It also recommends that more is done to investigate and eliminate bias from the algorithms used to train LFR “particularly associated with ethnicity”.

According to research conducted by MIT Media Lab and Google’s Ethical Artificial Intelligence Team, facial recognition has trouble differentiating between people with darker skin tones, particularly women with darker skin due to algorithms being trained with images of a disproportionate number of white men.

Earlier this year, Ed Bridges took South Wales Police to court after he was captured by automated facial recognition on two occasions in Cardiff, arguing that his right to privacy had been breached. However, the high court ruled that the use of facial recognition by South Wales Police was lawful.

In light of this judgement, the ICO believes that it should not be seen as “blanket authorisation” for the use of LFR by police forces in all circumstances, only when it can be shown to be strictly “necessary, balanced and effective”.

Although it recognises the need for police forces to explore the use of new technologies, the ICO calls for this to be done in a way that upholds data protection laws and does not infringe on the public’s privacy, and that “moving too quickly to deploy technologies” can be invasive and damaging to trust.

“We must absolutely ensure innovation is not being stifled or stopped”

However, while the technology must be thoroughly assessed and deployed with caution, from the perspective of the technology industry there is a danger that this could stifle innovation.

Jason Tooley, chief revenue officer at Veridium believes that the benefits of the technology could be harnessed to improve policing:

“There is increasing concern in the community that regulators such as the ICO will take too much of a heavy-handed approach to regulating the technology, and we must absolutely ensure innovation is not being stifled or stopped. It’s in the public interest for police forces to have access to innovative technology such as biometrics in order to deliver better services and safeguard our streets.”

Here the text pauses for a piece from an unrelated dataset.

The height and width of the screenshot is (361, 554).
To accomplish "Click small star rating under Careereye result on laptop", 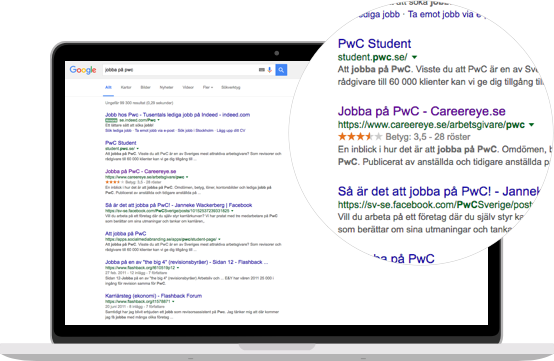I will [114, 182].

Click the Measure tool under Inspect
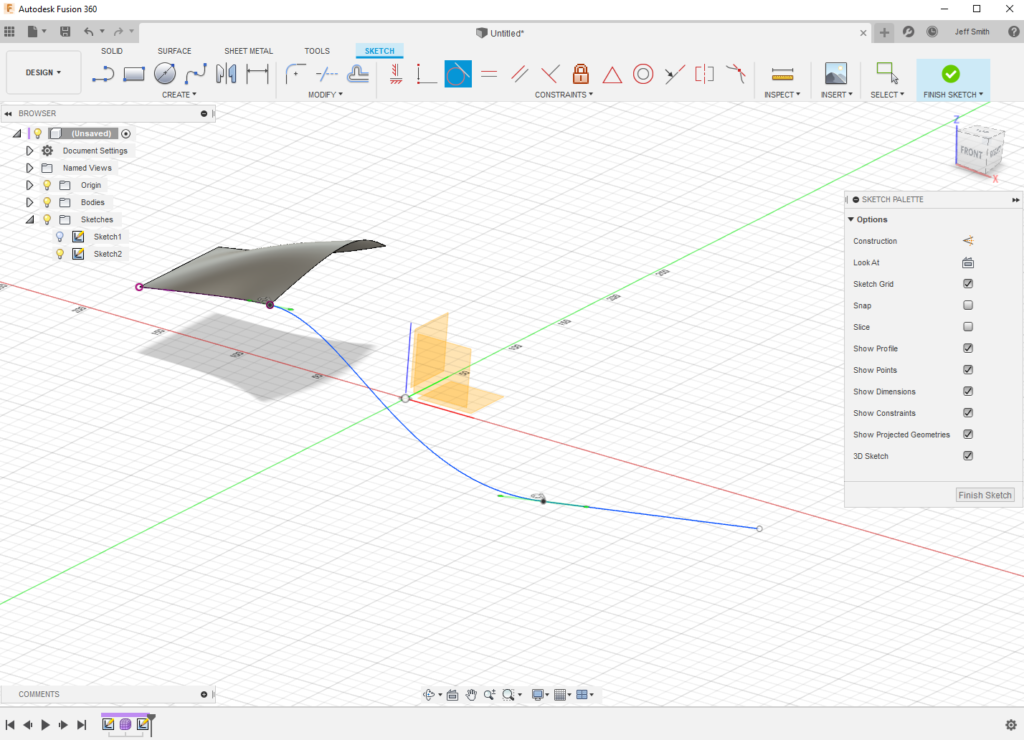coord(782,73)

However, he explains that greater transparency over the use of biometric technology is essential:

“It is imperative police forces take a strategic approach as they trial biometric technologies, without giving precedence to a single biometric approach. A strategic approach, using other biometric techniques that have greater levels of acceptance such as digital fingerprinting, will ensure a higher level of public consent due to its maturity as an identity verification technique. Considering the rapid rate of innovation in the field, adopting an open biometric approach that enables the police to use the right biometric technique for the right scenario, taking into account varying levels of maturity, will see the benefits associated with digital policing accelerated.

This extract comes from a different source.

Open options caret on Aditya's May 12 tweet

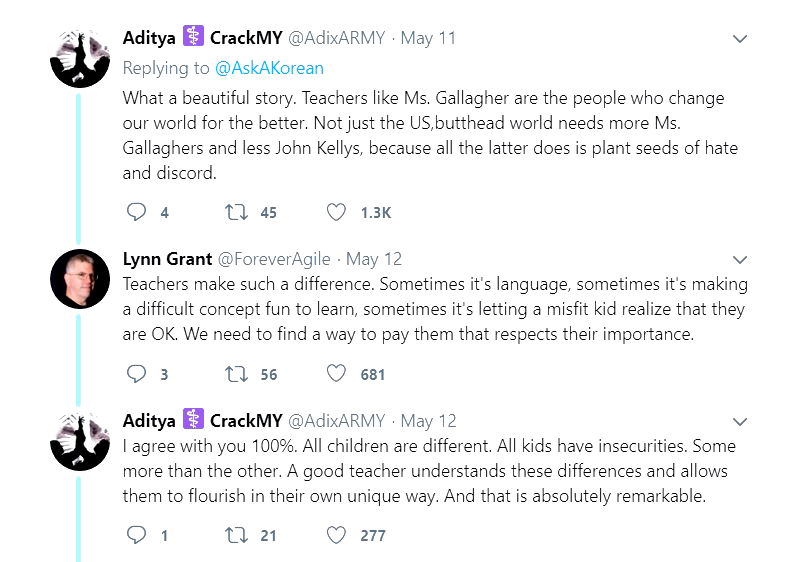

“If the police adopt a transparent policy on how biometric data is interpreted, stored and used, the public’s data privacy concerns can be greatly alleviated, which will in turn trigger consent and wider acceptance. Managing expectations around biometrics and how the technology will be used is crucial, especially in surveillance use cases. Concerns over data privacy can also be eliminated if sensitive biometric data is stored in the correct way, using sophisticated encryption methods such as sharding or visual cryptography, which renders the sensitive data unusable to a hacker.”